Congratulations also for your tremendous generosity in sharing, very clearly, “your doing,” that is something only true masters are happy to do because there’s always more to discover in this way the arts!
For your generosity not meeting the qualifying time!
Congratulations once again!
Hello Ivonesio. Thank you for the nice note! I am very flattered. I am glad I could help. Good luck with your art!
Wow, looking great!
Thanks again Angie!
Woow, this is looking fabolous!! And you know what I love that wouldn’t have imagined before? The recessed upper lips of the blue dragon. I love it!! 🙂
Thanks Nacho! I’m very happy you like this one.
I’m sorry if this question has been asked before. What are you using to make the teeth and horns? I’m just learning more advanced paper mache projects. I really want to make an open mouthed pumpkin and have no idea how to make the teeth.
Hello Celeste. I use Fimo or Sculpy to make the teeth and horns. It is polymer clay. Any hobby supply store would have it. Good luck!
Awesome! Thank you!
Wonderful job. Could you please tell what kind of paint use to paint to dragons?
Thank you Ivan. I use all purpose paint that I buy at the hardware store. As long as it’s water based any paint will work.

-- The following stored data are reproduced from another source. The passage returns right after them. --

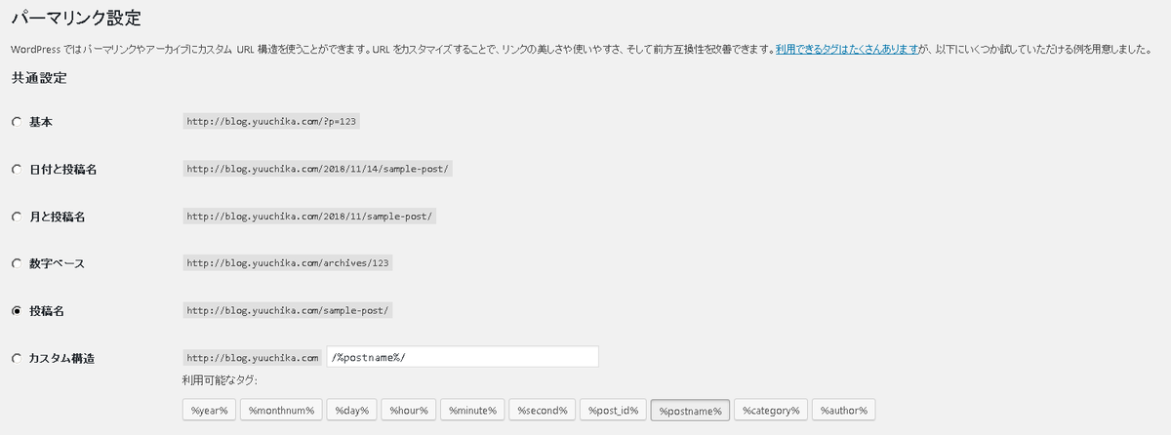This screenshot has height=435, width=1171.
Task: Select the 基本 radio button
Action: [16, 122]
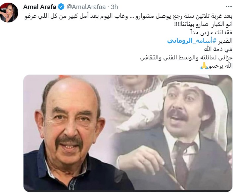This screenshot has height=195, width=237.
Task: Click the line عزائي لعائلته والوسط الفني والثقافي
Action: point(186,57)
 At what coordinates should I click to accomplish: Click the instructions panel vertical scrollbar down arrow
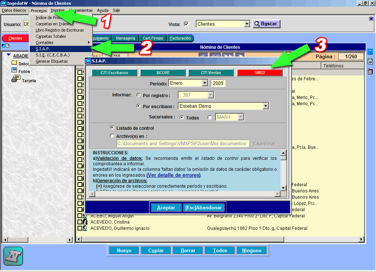[x=283, y=188]
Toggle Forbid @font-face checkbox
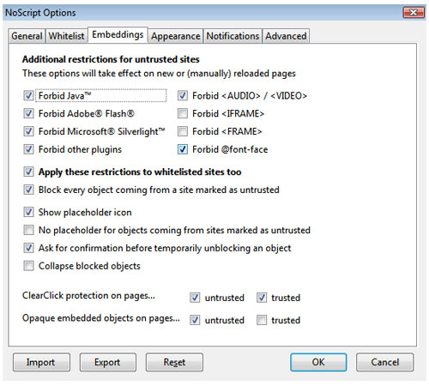The image size is (429, 386). tap(183, 149)
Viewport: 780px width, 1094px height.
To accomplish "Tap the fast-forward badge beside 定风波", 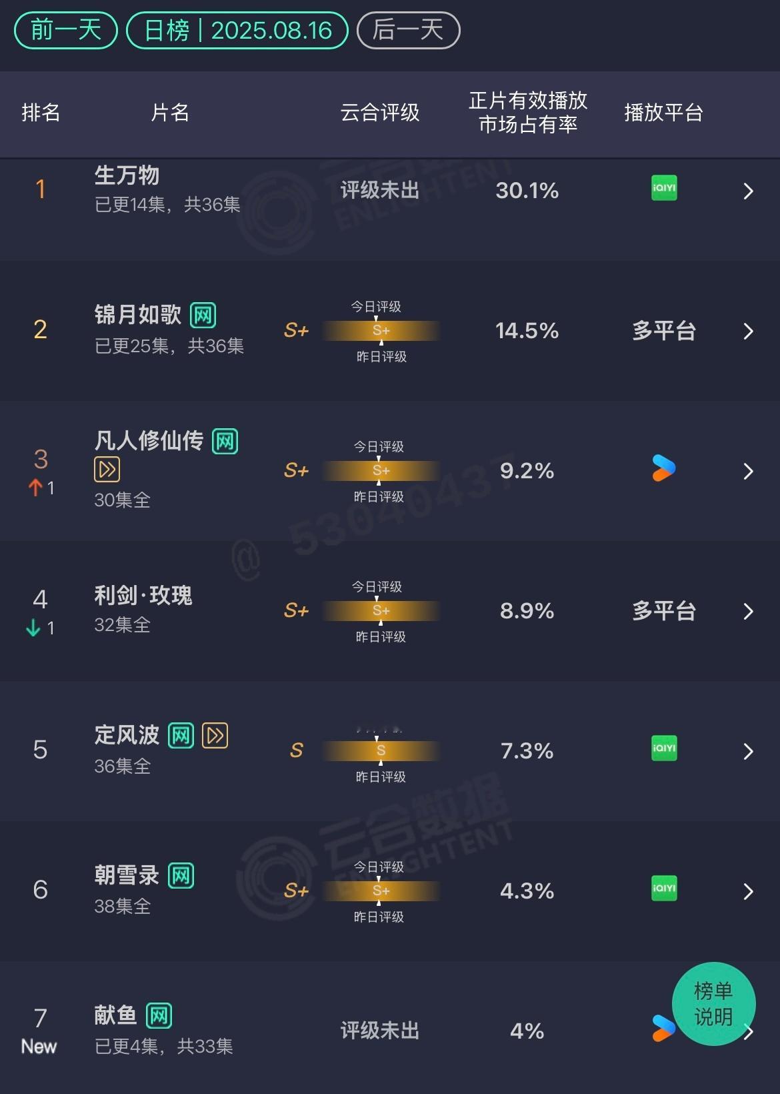I will (215, 735).
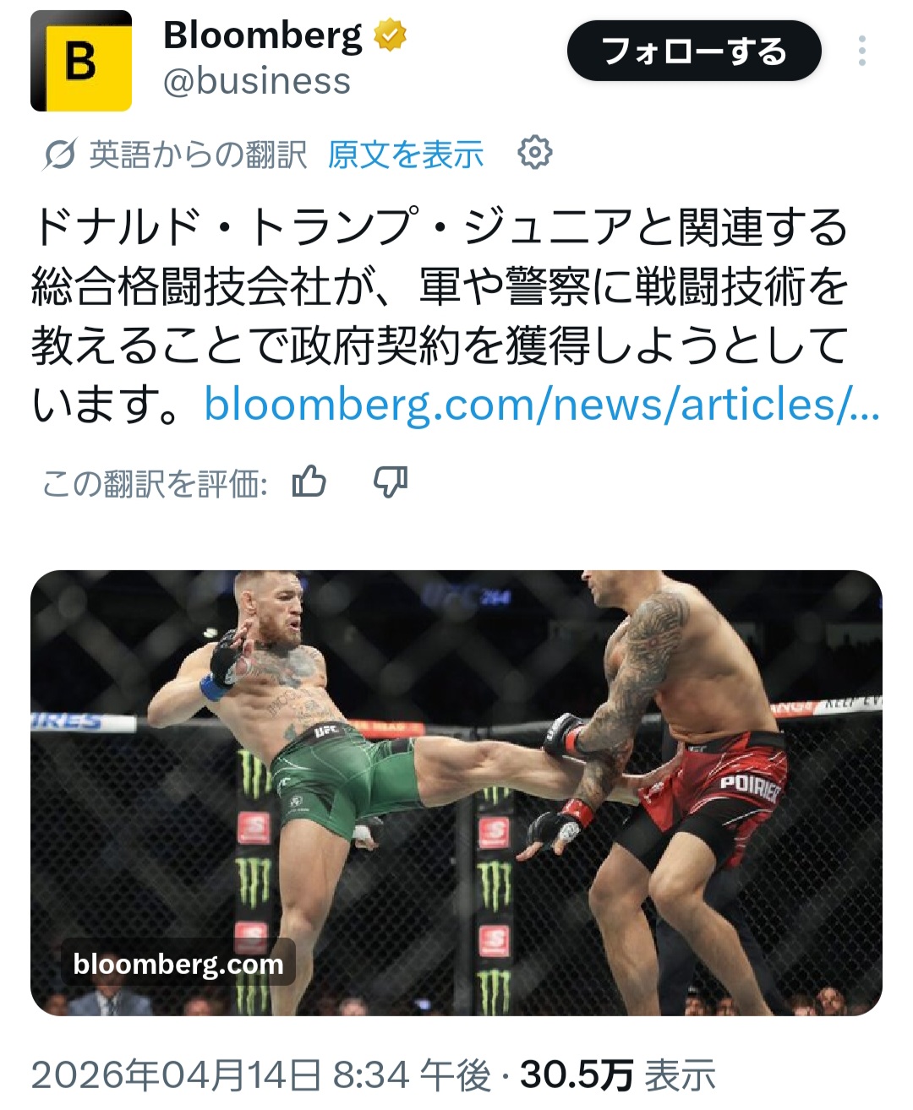Viewport: 913px width, 1110px height.
Task: Click the Bloomberg display name
Action: click(x=263, y=35)
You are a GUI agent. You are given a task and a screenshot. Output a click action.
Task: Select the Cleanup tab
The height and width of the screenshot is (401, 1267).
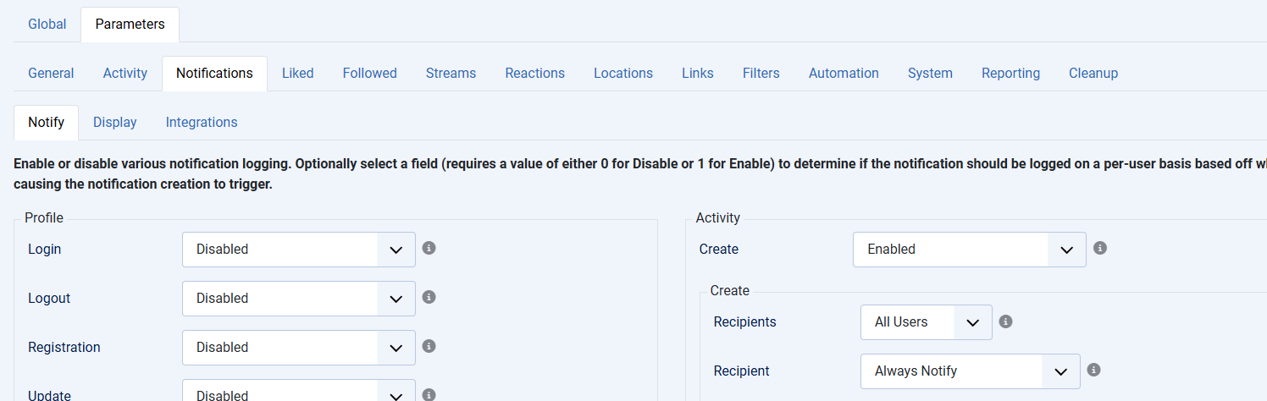click(x=1093, y=73)
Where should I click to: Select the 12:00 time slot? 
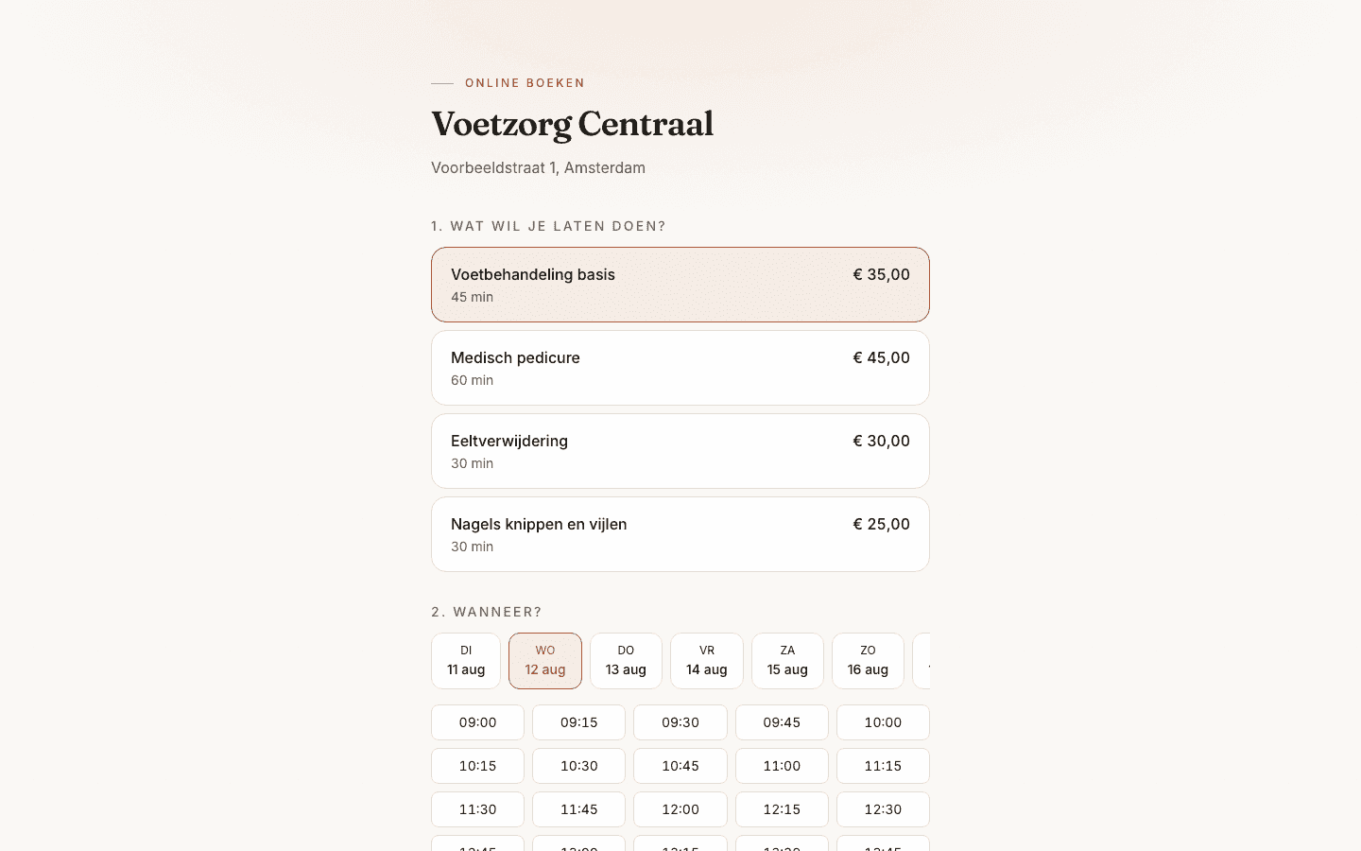[x=681, y=809]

Thanks a lot for the help.
You are very welcome!
I really like this one! I think you’ve captured the look of it really well with the horn and the short, robust face. With the new teeth it reminds me a bit of those crazy-looking deep sea fish. It’s a shame you have to re-do its ears, and I quite like what you’ve done with the extra horns, but I guess that’s how it goes sometimes. One of the nice things about paper mache is it’s so easy to change things halfway through the sculpting process if you decide you want to.
Thanks Stella. I don’t know why I didn’t see those protrusions as ears. But I’m glad Amy sent me that pdf. They are very strange looking ears, but cool. I made some that look very close. I will re-post that photo after it’s painted. I’m glad I saw it now, rather than after I’d finished. Overall, he looks really good now.
Thanks Stella! Actually, the new ears look better than the extra horns I think. It draws more attention to the big horn on the nose. And you are so right, I love this medium because it is “forgiving”. I love being able to make changes. Can’t do that with clay or wood or stone.
WOW! You are simply amazing. I would so like to learn your techniques. I sculpt with epoxy clay, but after seeing your videos, I’d love to learn paper mâché.
Thank you Carol! I’ve never used epoxy clay. Thanks for the nice note. Yes, give this a try. I think you will like it. Good luck!
Cool…..question: how did you make those horns,teeth/fangs?
The teeth are made out of Fimo, a polymer clay. I also used Fimo stretched over aluminum foil armatures for the larger horns.